Task objective: In the article on configuration formats below, which formats does it say adopt the XML data model? List all of them.

====== Text to read

Abstraction, not syntax

written by Ruud van Asseldonk
published

The world is growing tired of yaml. Alternative configuration formats are making the rounds. Toml has steadily been gaining traction, in part due to tools like Cargo and adoption in the Python standard library. Json supersets (with comments, commas, and the digit 5) are flourishing, while KDL, kson and now maml promise to hit the sweet spot between friendly and simple.

While I do believe that yaml is harmful, all of the simpler formats are basically fine, and their differences are mostly superficial. The one real difference is in their data models. Most formats adopt the json data model of objects and arrays, while KDL, HCL, and e.g. Nginx adopt the XML data model of named nodes with attributes and children. The rest is just syntax. And yes, syntax does matter, but line noise is not the real problem here!

============
====== Data block

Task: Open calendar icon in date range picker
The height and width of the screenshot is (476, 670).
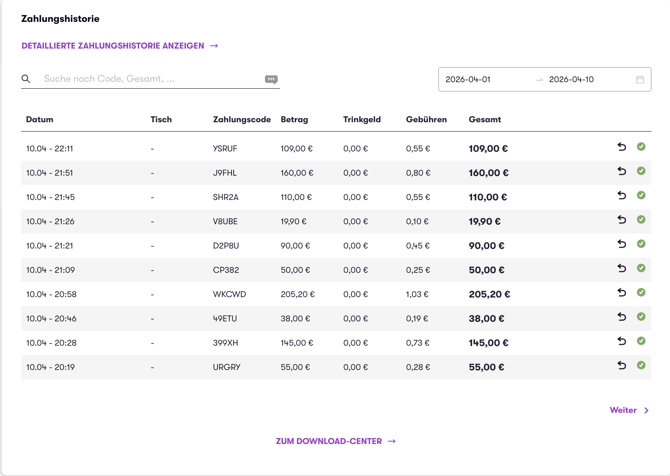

============

Written response: KDL, HCL, and Nginx.